UPDATED 10:15 EST / APRIL 24 2019

CLOUD

Reporting blowout earnings, SAP says profits are now top priority

SAP SE toasted analyst expectations for both revenue and earnings on 48% growth in cloud revenue in the first quarter and raised its 2019 profit outlook, sending shares up more than 12% today. 

The software giant’s net profit jumped 25%, to 1.08 billion euros ($1.21 billion), over the same quarter last year. Revenues rose 16.3% to 6.12 billion euros ($6.85 billion), easily beating consensus estimates of 5.94 billion euros. SAP said predictable revenue — primarily cloud subscriptions and maintenance fees — edged up a percentage point to reach 72% of total sales in the quarter.

Saying its business is firing on all cylinders, SAP confidently raised its full-year profit forecast to between 8.8 billion and 9.1 billion euros ($9.85 billion to $10.19 billion) from the previous range of 8.5 billion to 9.0 billion euros.

Overall cloud revenues topped 1.5 billion euros ($1.68 billion) for the first time in a single quarter, showing “continuing momentum in the S/4 HANA transition and in cloud software adoption,” said George Lawrie, a principal analyst at Forrester Research Inc. S/4 HANA is the company’s flagship business management software suite. SAP said it now counts 10,900 S/4 HANA customers, up from 10,500 last quarter.
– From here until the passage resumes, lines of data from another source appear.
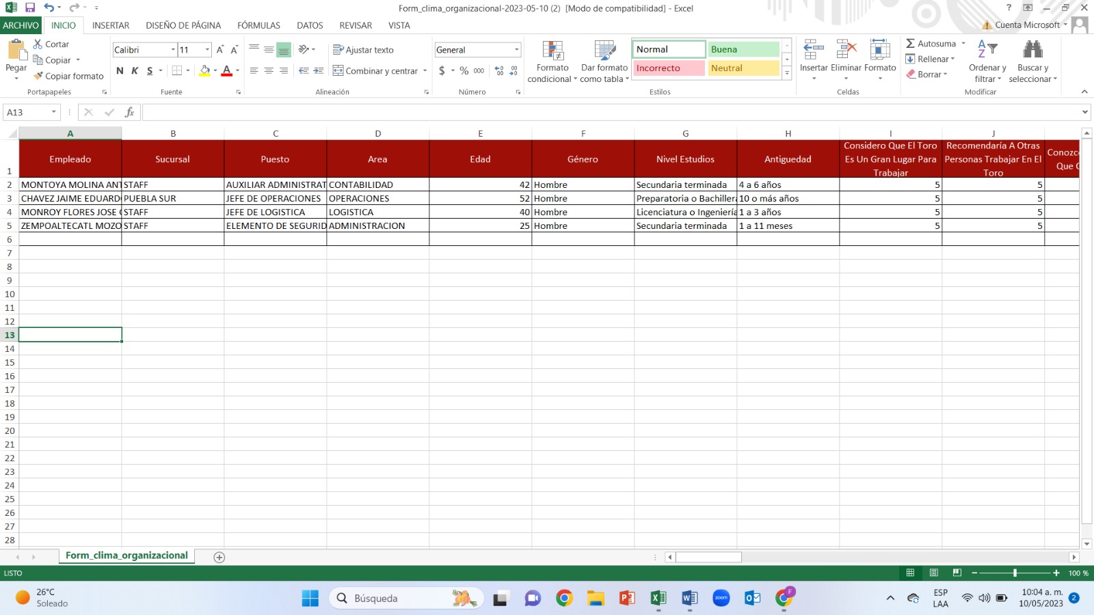Toggle Ajustar texto wrap option
The height and width of the screenshot is (615, 1094).
363,50
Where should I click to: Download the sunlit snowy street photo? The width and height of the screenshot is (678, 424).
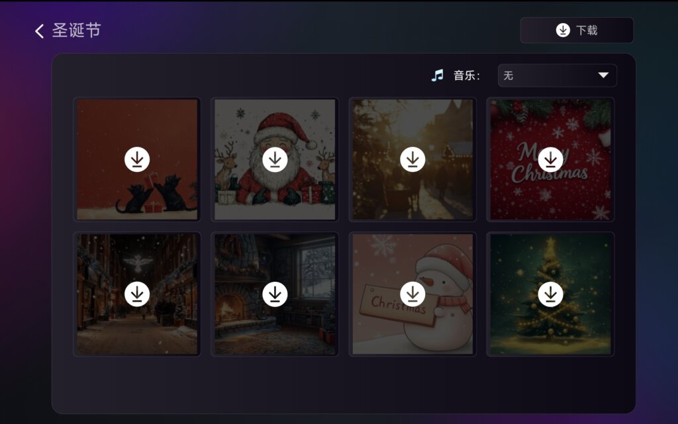click(x=412, y=159)
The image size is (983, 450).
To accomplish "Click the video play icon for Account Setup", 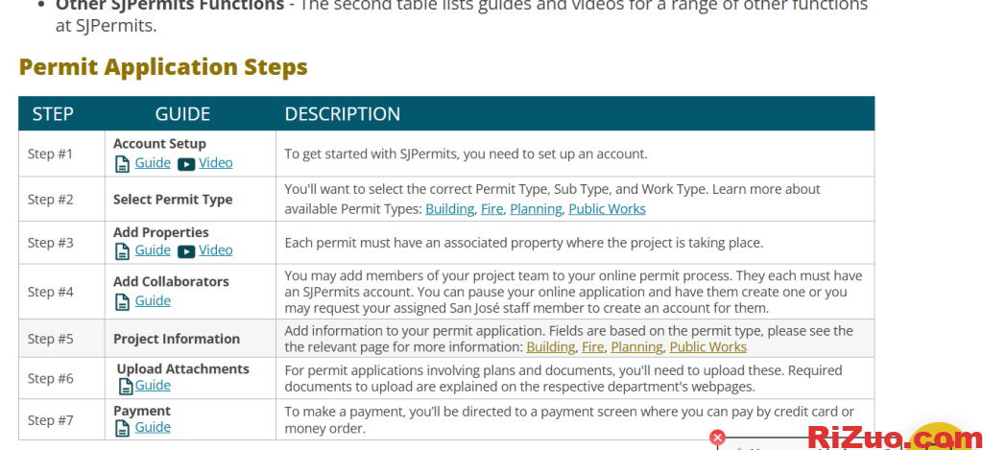I will [186, 164].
“We really couldn’t be prouder of these results,” said SAP Chief Executive Bill McDermott (pictured, with Chief Financial Officer Luka Mucic). “We have an incredibly strong core business with a market-leading retention rate. We have years and years of runway for continued growth.”

Profits now come first

In line with that optimism, McDermott signaled a shift in strategy by saying the company would put profit margins ahead of growth for the next several years. Just six months ago, the executive had asserted that the company would not let margins guide its strategy.

McDermott said the change was driven in part by a survey of shareholders that showed 60% want to see better margins. “We’re going to run a profitability machine,” he said. “We expect we will be able to deliver significant margin expansion across both our core and cloud businesses.” McDermott said growth will be mostly organic going forward with occasional “tuck-in” acquisitions to fill product-line gaps.
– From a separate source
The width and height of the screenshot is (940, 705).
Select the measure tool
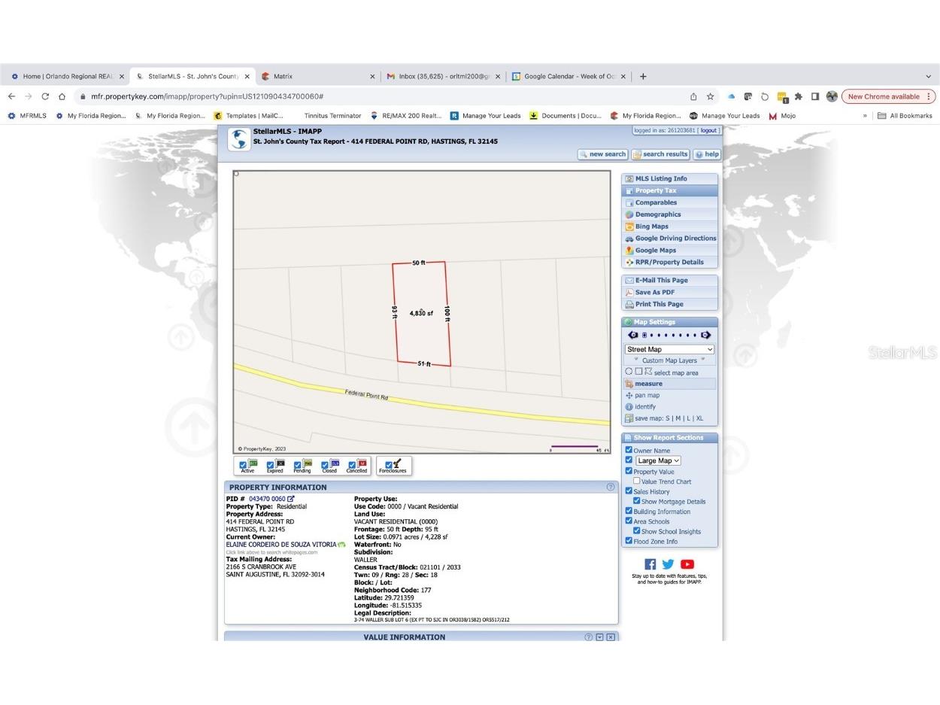click(x=647, y=384)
Specifically, SAP has set a target of a 1% improvement in operating profit margins each year between now and 2023. Having completed a major restructuring initiated early this year, the company is in position to streamline its business, McDermott said. “This is not about cost reduction,” he said. “This is about doing things better, smarter and faster.”

Forrester’s Lawrie said the decision to restructure during a period of growth was a wise one. “SAP can see the success of investments to contain costs so that they do not grow at the same rate as revenues,” he said. “We noted an improvement in free cash flow that suggests that investments in cloud deployments and new recurring revenue models are bearing fruit.”

Regional results were strong across the board. Cloud revenue in both Europe and the Americas was up 39% on a constant currency basis with impressive 51% growth in the Asia/Pacific region. “This bodes well for SAP to entrench its success in China, where some leading companies have in the past decided to write their own software rather than acquire packaged applications,” Lawrie said.

The strength of the company’s software license business continues to defy gravity, with license sales up 1% in constant currency from a year ago and total license and support revenue growth of 3%. “The pipeline for core software is outstanding; the maintenance base of SAP is Fort Knox,” McDermott said. “There’s no reason to believe we can’t maintain that steady state.”

The resilience of the software license business, said Lawrie, “suggests continued success in winning new customers and in extending the application footprint with existing customers.”